Probably not. But when I had a house and a greenhouse I had plants in everything possible.  Even my mother would question why did I have to have 40 pots or containers of different ferns.  I love ferns and still keep several on the patio and on the front porch. Wish I had room for more varieties like I used to have.


----------



## Ken N Tx (Jul 8, 2017)

Some use a gas grill!!


----------



## SeaBreeze (Jul 8, 2017)

Your wife is a saint Ike.   I'd pass on the toilet and maybe go with the bathtub.


----------



## Pappy (Jul 8, 2017)

Might as well get fancy, although I feel a little flushed.


----------



## Aunt Bea (Jul 8, 2017)

Here's an _egg_cellent idea!


----------



## RadishRose (Jul 8, 2017)




----------



## tnthomas (Jul 8, 2017)

RadishRose said:


>



Now  that looks just useful!


----------



## Manatee (Jul 12, 2017)

Y'all ain't got no couth.


----------



## AnnaM (Oct 10, 2017)

I have seen many people using an old toilet as a planter. It is a creative, but it looks awkward to many. After all, it is a toilet. Many think like this. But you can flush out such thought by a simple tip. Apply some paint on it. Hence reuse the old toilets which the toilet repair service providers knockoff.
Just look at this picture.







The colored glass pieces put an end to the awkwardness. Isn’t it creative? Show this to your mama… she will definitely like this. 

There are many more things that you can create using the old toilet.
*-Birdbath*
Fill the bowl with water. That will be perfect for the birds to bathe. Remember to change the water regularly.

*-Garden chair*
Place a waterproof cushion on the toilet, your garden chair is ready.

*-Waterfall*
Place the toilet in the middle of the pond and pump water from the bowl to the pond.

*-Storage*
Keep the toilet in the garage or shed as a storage space. You can store cleaning products or garden supplies inside it.


----------



## Pappy (Oct 11, 2017)

I planted our planter on a very hot day. I really got flushed.....


----------



## Cap'nSacto (Oct 11, 2017)

SeaBreeze said:


> Your wife is a saint Ike.   I'd pass on the toilet and maybe go with the bathtub.

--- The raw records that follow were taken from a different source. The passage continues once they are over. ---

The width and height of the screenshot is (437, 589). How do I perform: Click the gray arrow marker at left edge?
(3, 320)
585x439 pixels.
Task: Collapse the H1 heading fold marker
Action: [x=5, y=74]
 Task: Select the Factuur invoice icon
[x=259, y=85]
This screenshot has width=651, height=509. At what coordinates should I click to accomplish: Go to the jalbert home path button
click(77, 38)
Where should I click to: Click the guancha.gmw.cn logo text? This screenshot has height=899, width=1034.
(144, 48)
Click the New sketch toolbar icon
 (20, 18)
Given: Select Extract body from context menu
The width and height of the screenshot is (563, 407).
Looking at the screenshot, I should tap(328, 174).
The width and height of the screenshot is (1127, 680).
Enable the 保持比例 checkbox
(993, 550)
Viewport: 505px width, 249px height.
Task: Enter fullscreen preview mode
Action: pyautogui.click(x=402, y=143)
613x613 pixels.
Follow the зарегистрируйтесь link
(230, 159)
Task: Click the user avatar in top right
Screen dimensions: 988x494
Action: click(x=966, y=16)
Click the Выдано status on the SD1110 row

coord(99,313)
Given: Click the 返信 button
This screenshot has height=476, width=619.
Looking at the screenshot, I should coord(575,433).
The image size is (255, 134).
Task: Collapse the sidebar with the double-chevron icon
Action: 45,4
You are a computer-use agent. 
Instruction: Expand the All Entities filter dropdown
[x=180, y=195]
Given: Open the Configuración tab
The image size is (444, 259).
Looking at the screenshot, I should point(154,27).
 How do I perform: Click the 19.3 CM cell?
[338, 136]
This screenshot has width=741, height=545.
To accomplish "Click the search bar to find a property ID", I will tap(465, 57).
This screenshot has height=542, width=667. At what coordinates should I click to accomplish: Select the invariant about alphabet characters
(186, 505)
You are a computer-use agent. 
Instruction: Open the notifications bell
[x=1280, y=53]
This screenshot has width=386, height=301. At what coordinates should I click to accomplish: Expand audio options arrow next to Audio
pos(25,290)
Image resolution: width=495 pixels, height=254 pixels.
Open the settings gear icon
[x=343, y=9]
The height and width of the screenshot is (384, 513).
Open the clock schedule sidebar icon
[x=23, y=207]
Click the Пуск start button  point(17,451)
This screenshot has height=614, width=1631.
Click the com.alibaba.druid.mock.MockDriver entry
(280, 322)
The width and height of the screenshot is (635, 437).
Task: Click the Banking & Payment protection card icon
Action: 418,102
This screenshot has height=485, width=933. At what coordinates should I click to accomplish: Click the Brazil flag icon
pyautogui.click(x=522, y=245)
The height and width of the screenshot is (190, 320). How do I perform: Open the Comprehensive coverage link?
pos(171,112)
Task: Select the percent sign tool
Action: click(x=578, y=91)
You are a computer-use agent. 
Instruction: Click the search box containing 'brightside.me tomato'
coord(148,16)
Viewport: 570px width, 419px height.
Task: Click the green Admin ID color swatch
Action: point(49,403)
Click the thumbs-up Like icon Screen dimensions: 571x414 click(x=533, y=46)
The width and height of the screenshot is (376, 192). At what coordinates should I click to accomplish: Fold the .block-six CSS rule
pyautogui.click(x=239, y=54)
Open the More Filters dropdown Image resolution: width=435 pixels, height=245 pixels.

My significant other and I did that. The tub we used (and that one, too, no doubt) took a ton of soil to fill. (I was being rhetorical, but it was a _lot_ of soil.) So much that I wondered if we should plant trees in it instead of flowers. She chose gladiolas and a mum. Coincidentally, our tub was that color, too - aqua, I guess - but it didn't have feet. She had me pour a bit of cement to put it on, and she set old pink tiles in the cement. I didn't mind the tub at all, but I hated those tiles. lol


----------



## SifuPhil (Oct 11, 2017)

Better to use a toilet as a planter than a planter as a toilet.

... trust me ...


----------